On Wednesday, February 28, 2018 at 9:40:49 PM UTC, George (Cloud Platform 
Support) wrote:
>
> Hi Karl, 
>
> If your app starts up without issues, the health checks would not matter. 
> There are issues with your app's start up process, that you need to 
> address. For coding-related issues, you are at an advantage posting to 
> stackoverflow or similar forums, where you can get expert help from active 
> programmers. 
>
> On 28 February 2018 at 16:23, Karl Tinawi > 
> wrote:
>
>> Hi George,
>>
>> I was able to do a test deployment tonight by defining the new health 
>> checks as you recommended.
>>
>> Before I continue - my test for this based on performing a deployment as 
>> we see the exact same behaviour there with the VM starting up and crashing 
>> as we did with the incident on Monday.
>>
>> The good news is this has seemingly completely resolved our deployment 
>> issue - in that they are once again successful in a reasonable amount of 
>> time, rather than timing out and failing because of the aforementioned. So 
>> at this point I'm semi confident that it has also resolved the issue we 
>> experienced on Monday when the VM was restarted and couldn't start up 
>> again. Difficult to prove this one currently from my side.
>>
>> I replaced the legacy health_check block in our .yaml file with the 
>> following:-
>>
>> liveness_check:
>> path: "/_ah/health"
>> initial_delay_sec: 300
>> check_interval_sec: 5
>> timeout_sec: 5
>> failure_threshold: 3
>> success_threshold: 1
>>
>> readiness_check:
>> path: "/login"
>> app_start_timeout_sec: 300
>> check_interval_sec: 30
>> timeout_sec: 5
>> failure_threshold: 3
>> success_threshold: 1
>>
>>
>> The most obvious question I have at this point, is why? Why would this 
>> resolve it the issue? I can only guess that this could be related to the 
>> new style health/liveness checks being enabled by default but we had not 
>> executed:
>>
>> gcloud beta app update --split-health-checks --project [YOUR_PROJECT_ID]
>>
>>
>> or provided the liveness_check/readiness_check blocks in our yaml file? 

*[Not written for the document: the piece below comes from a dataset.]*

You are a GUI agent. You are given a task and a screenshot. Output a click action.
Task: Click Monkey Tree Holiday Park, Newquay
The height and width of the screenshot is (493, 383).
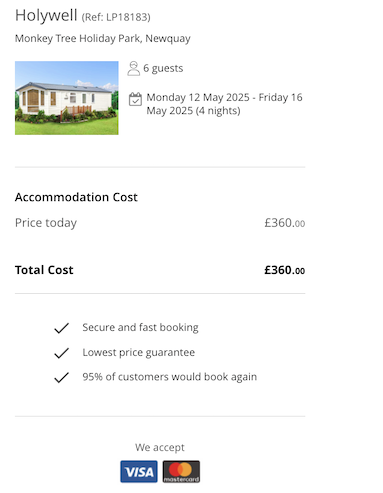(x=103, y=39)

>> I've only just learnt about these new updated health checks here 
>> 
>>  as 
>> it's not something we keep up-to-date with once we have a desired 
>> configuration so am concerned that there was a backwards compatibility 
>> issue here.
>>
>> I'm performing a couple more deployments to satisfy myself that this is 
>> not a fluke.
>>
>> As a side question I see these entries in our logs now since activating 
>> the new health checks:
>>
>>
>> 
>>
>>
>> 
>>
>> These don't seem to be obeying the configuration I had defined (as per 
>> above code snippets). Most notably the path and interval?
>>
>> I'd like to learn if I'm doing anything wrong here or if there is an 
>> explanation.
>>
>> Many thanks again and looking forward to hearing from you.
>>
>> Karl
>>
>>
>>
>> On Wednesday, February 28, 2018 at 8:12:09 PM UTC, Karl Tinawi wrote:
>>>
>>> Hi George,
>>>
>>> Yes that's correct - it's happened once outside of deployments.
>>>
>>> To answer your questions sir:
>>>
>>>- We require a custom PHP installation in order to make use of 
>>>modules that are missing from Google's offering. I've not checked the 
>>>latest list of extension but it may be that we may be able to move back 
>>> to 
>>>using the standard PHP image so I'll check this for sure.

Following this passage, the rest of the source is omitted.